Inline code as parameters
@ALIAS decorator
R library installation and version check
Use dscrutils to query results limited to given conditions

DSC Problem

The DSC problem is based on the ASH example of DSCR (R Markdown version and HTML version). Material to run this tutorial can be found in DSC vignettes repo. Description below is copied from the DSCR vignette:

To illustrate we consider the problem of shrinkage, which is tackled by the ashr package at http://www.github.com/stephens999/ashr. The input to this DSC is a set of estimates $\hat\beta$, with associated standard errors $s$. These values are estimates of actual (true) values for $\beta$, so the meta-data in this case are the true values of beta. Methods must take $\hat\beta$ and $s$ as input, and provide as output “shrunk” estimates for $\beta$ (so output is a list with one element, called beta_est, which is a vector of estimates for beta). The score function then scores methods on their RMSE comparing beta_est with beta.

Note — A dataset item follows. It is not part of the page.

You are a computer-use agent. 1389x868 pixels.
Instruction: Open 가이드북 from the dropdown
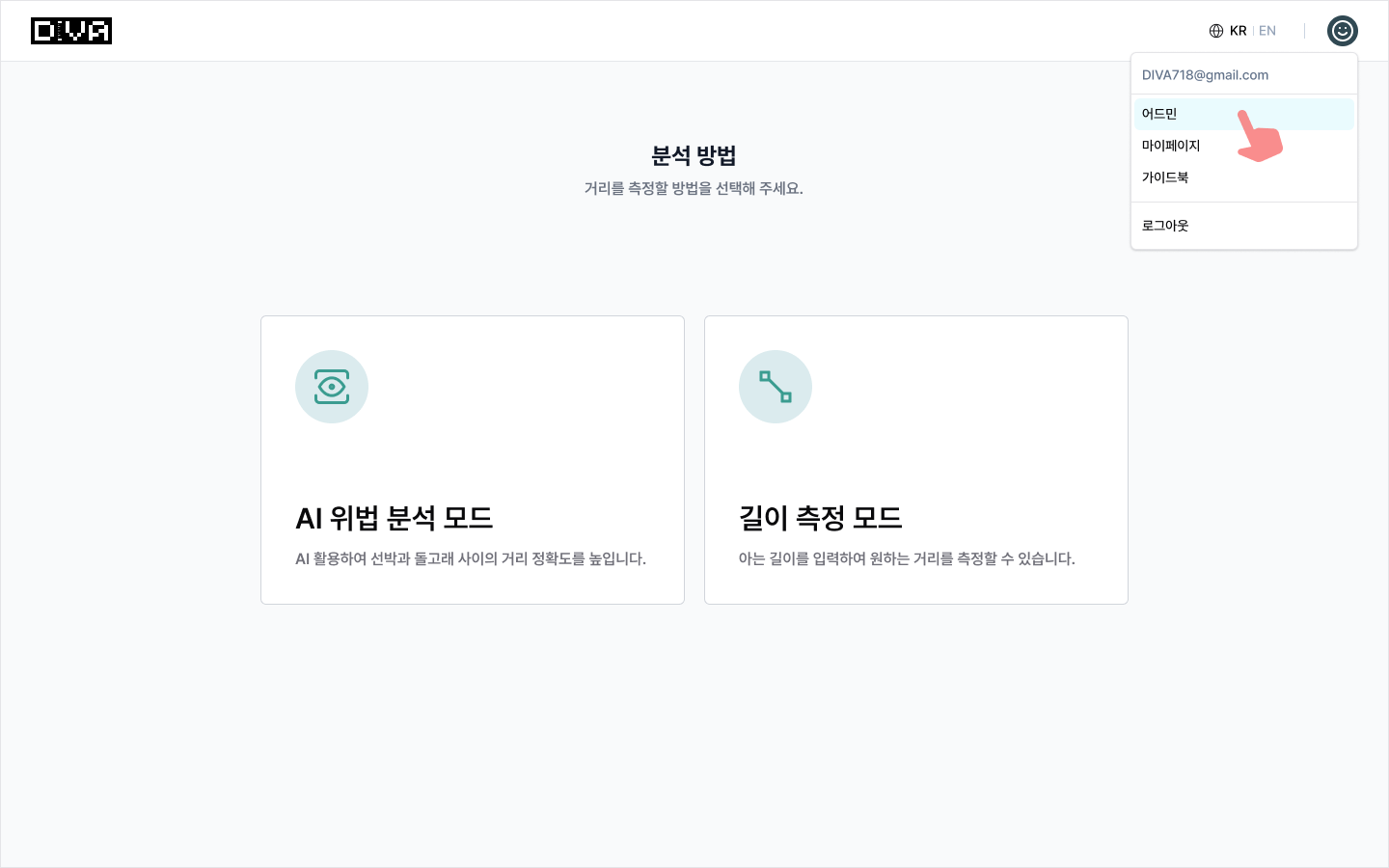point(1165,177)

First define a datamaker which simulates true values of $\beta$ from a user-specified normal mixture, where one of the components is a point mass at 0 of mass $\pi_0$, which is a user-specified parameter. It then simulates $\hat\beta \sim N(\beta_j,s_j)$ (where $s_j$ is again user-specified). It returns the true $\beta$ values and true $\pi_0$ value as meta-data, and the estimates $\hat\beta$ and $s$ as input-data.

Now define a method wrapper for the ash function from the ashr package. Notice that this wrapper does not return output in the required format - it simply returns the entire ash output.

Finally add a generic (can be used to deal with both $\pi$ and $\beta$) score function to evaluate estimates by ash.

DSC Specification

The problem is fully specified in DSC syntax below, following the structure of the original DSCR implementation:

#!/usr/bin/env dsc
simulate: datamaker.R
    # module input and variables
    mixcompdist: normalmix
    g: (c(2/3,1/3),c(0,0),c(1,2)),
       (rep(1/7,7),c(-1.5,-1,-0.5,0,0.5,1,1.5),rep(0.5,7)),
       (c(1/4,1/4,1/3,1/6),c(-2,-1,0,1),c(2,1.5,1,1))
    min_pi0: 0
    max_pi0: 1
    nsamp: 1000
    betahatsd: 1
    # module decoration
    @ALIAS: args = List()
    # module output
    $data: data
    $true_beta: data$meta$beta
    $true_pi0: data$meta$pi0

shrink: runash.R
    # module input and variables
    data: $data
    mixcompdist: "normal", "halfuniform"
    # module output
    $ash_data: ash_data
    $beta_est: ashr::get_pm(ash_data)
    $pi0_est: ashr::get_pi0(ash_data)

score_beta: score.R
    # module input and variables
    est: $true_beta
    truth: $beta_est
    # module output aka pipeline variable
    $mse: result

score_pi0: score.R
    # module input and variables
    est: $pi0_est
    truth: $true_pi0
    # module output
    $mse: result

DSC:
    # module ensembles
    define:
      score: score_beta, score_pi0
    # pipelines
    run: simulate * shrink * score
    # runtime environments
    R_libs: ashr@stephens999 (2.2.7+)
    exec_path: bin
    output: dsc_result

It is suggested that you check out the corresponding R codes for modules simulate, shrink and the score function to figure out how DSC communicates with your R scripts.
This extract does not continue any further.